Tout comme les grandes crises économiques naissent au cœur du capitalisme, le grand ébranlement des démocraties prend sa source dans les deux nations qui incarnent la liberté politique : le Royaume-Uni par son histoire et sa stabilité, les États-Unis par leur puissance.
Le référendum sur le Brexit marque une rupture majeure dans l’histoire britannique non seulement par son résultat mais aussi par la violence qui a dominé la campagne, culminant avec l’assassinat de Jo Cox, et par la multiplication des contrevérités sur l’Europe – son prétendu coût de 350 millions de livres par semaine ; possibilité d’accéder au marché unique sans respecter les libertés fondamentales qui le fondent, telle la libre circulation des personnes. D’où la situation paradoxale qui a vu les promoteurs du Brexit disparaître avec leur victoire, laissant à Theresa May la charge de définir la stratégie, la méthode et le calendrier d’un retrait qu’elle a combattu.
Aux États-Unis, Donald Trump n’a pas encore remporté l’élection présidentielle mais il a déjà gagné son pari : la transformer en un référendum autour de sa personne. Exacerbant délibérément les divisions d’une nation en plein doute et sous haute tension raciale, il a construit sa candidature sur le mépris du droit et la rupture assumée avec le réel, du financement du mur à la frontière par le Mexique à la reconduction de 11 millions de migrants en passant par la contestation de la nationalité américaine de Barack Obama ou sa pseudo-participation à la fondation de l’État islamique.
Les causes de l’embardée populiste sont connues. La rapidité et la brutalité des transformations du capitalisme, qui provoquent une divergence entre le ralentissement de la croissance et la hausse des inégalités. L’angoisse devant la mondialisation et la révolution technologique qui remettent en question le salariat et l’État providence. La déconnexion entre les élites et les peuples, redoublée par les écarts qui se creusent entre les générations au détriment des jeunes. Le sentiment de dépossession et les troubles identitaires liés à l’ouverture des frontières, à l’essor des migrations et au retour des guerres de religion. Il en résulte une polarisation de la société et une radicalisation des opinions politiques, confortées par l’omniprésence des réseaux sociaux.
La légitimation de la transgression et la rupture assumée avec la vérité sont des armes redoutables contre la démocratie, car il existe un lien intime entre la liberté et la raison. Le prix à payer par les peuples pour le populiste sera gigantesque. Le Royaume-Uni a commencé à l’éprouver avec le Brexit, qui sape dans le même temps ce qui reste d’Union européenne. L’élection de Donald Trump provoquerait une dépression mondiale avec la généralisation du protectionnisme. Les seuls vrais gagnants de l’affaiblissement et de la désunion des nations libres seront donc les autocrates et les fanatiques.

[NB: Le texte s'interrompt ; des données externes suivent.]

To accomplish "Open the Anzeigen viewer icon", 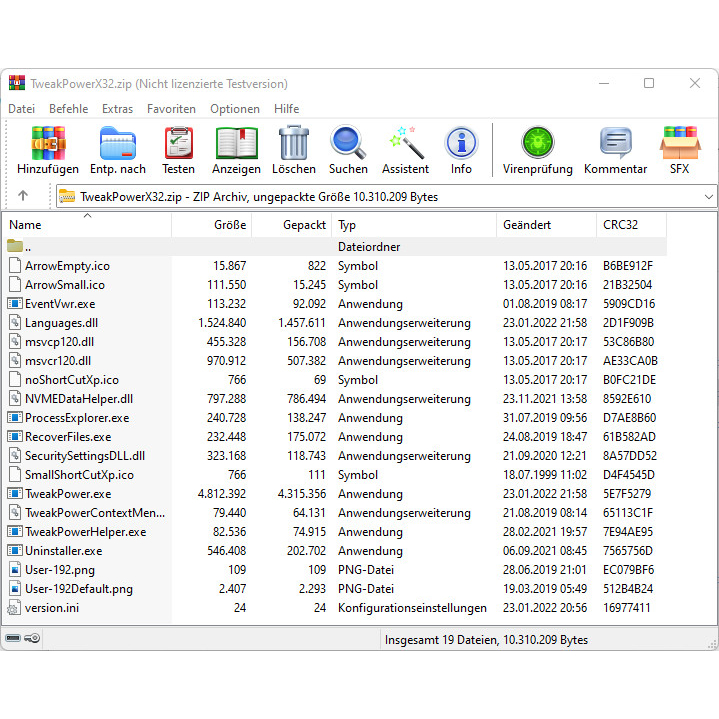I will [236, 145].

Voilà pourquoi la contagion populiste est inquiétante à la veille d’un cycle électoral à haut risque en Europe, qui verra successivement le nouveau second tour présidentiel en Autriche, le référendum italien, le troisième scrutin espagnol, les législatives aux Pays-Bas, la présidentielle en France et les législatives en Allemagne. Soixante-dix ans après la fin de la Seconde Guerre mondiale qui marqua la défaite du nazisme et du fascisme, l’arrivée au pouvoir de l’extrême droite dans un pays d’Europe occidentale constituerait la transgression par excellence.
Pour autant, la simple dénonciation des transgressions du populisme ne fait que le nourrir. Il est temps de s’attaquer aux causes du désarroi des citoyens en imaginant un développement économique, des relations sociales et un environnement de sécurité soutenables.
La démocratie n’est pas finie mais elle n’a pas davantage l’assurance de survivre aux chocs du XXIe siècle. Tout dépendra de sa capacité à se transformer pour leur faire face. Et donc, ultimement, de la volonté et de l’engagement des citoyens pour faire prévaloir la réforme sur la violence, la raison sur les passions identitaires, la vérité sur le mensonge. La liberté n’est pas donnée ; elle se mérite, elle se construit et elle se défend.